> [WORK ORDER]: Exclude pictures; retype the lines below from the line containing "Where should I" through the end of the records, both ends kept.

Stored data entries:

────────────────────────────────────────

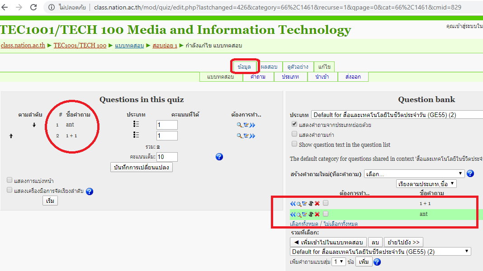483x271 pixels.
Task: Toggle แสดงการแบ่งหน้า checkbox
Action: pos(9,180)
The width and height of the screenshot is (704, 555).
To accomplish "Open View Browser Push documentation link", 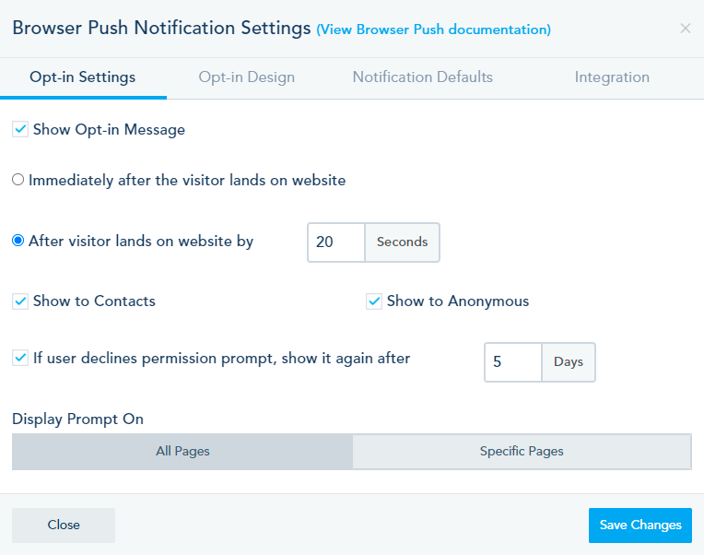I will [433, 30].
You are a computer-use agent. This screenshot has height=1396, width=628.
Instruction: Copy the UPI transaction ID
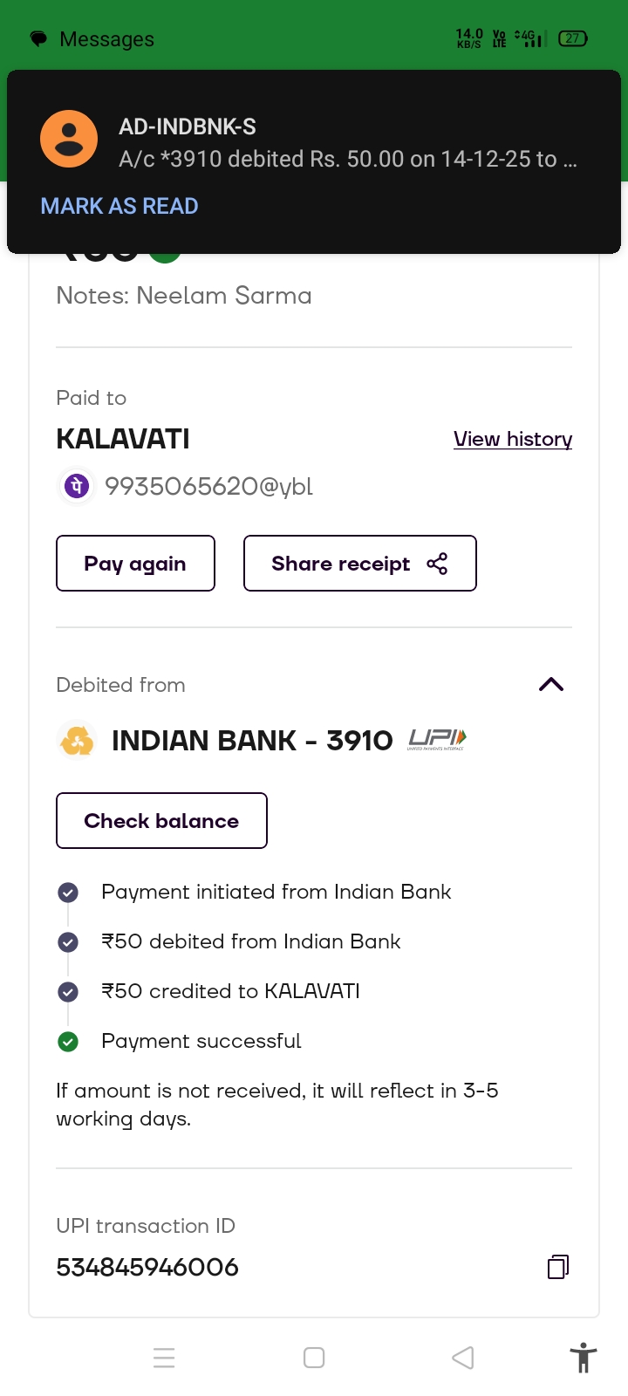tap(557, 1267)
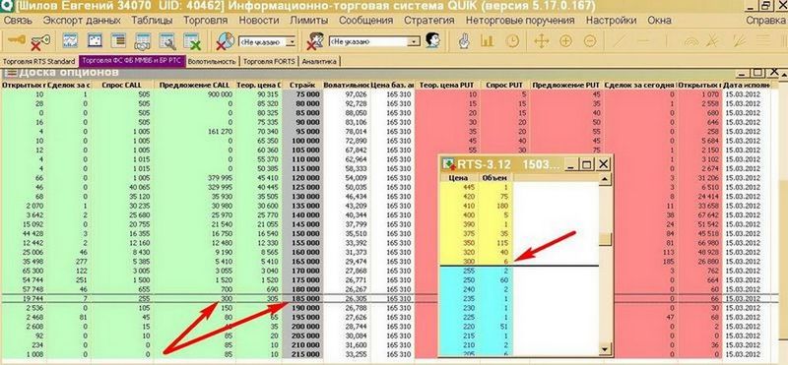This screenshot has width=788, height=365.
Task: Click the zoom in plus circle icon
Action: click(x=565, y=41)
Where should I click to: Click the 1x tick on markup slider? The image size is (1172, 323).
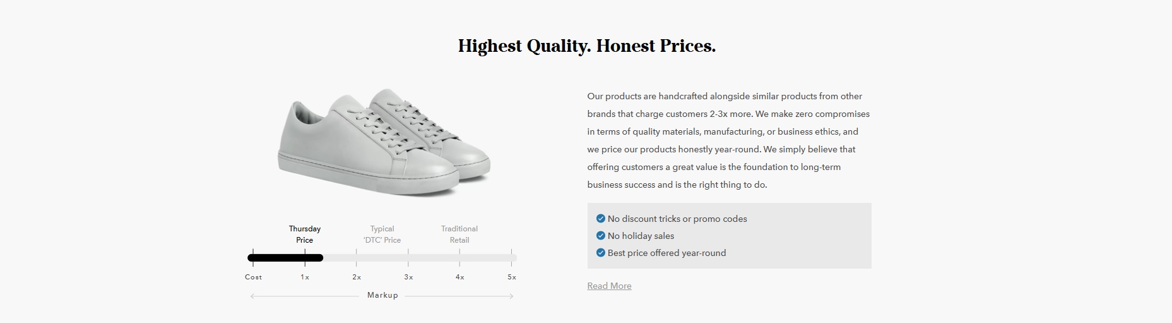pos(305,258)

────────────────────────────────────────

> [WRITTEN RESPONSE]:
Where should I click to: Click the 1x tick on markup slider? The image size is (1172, 323).
pos(305,258)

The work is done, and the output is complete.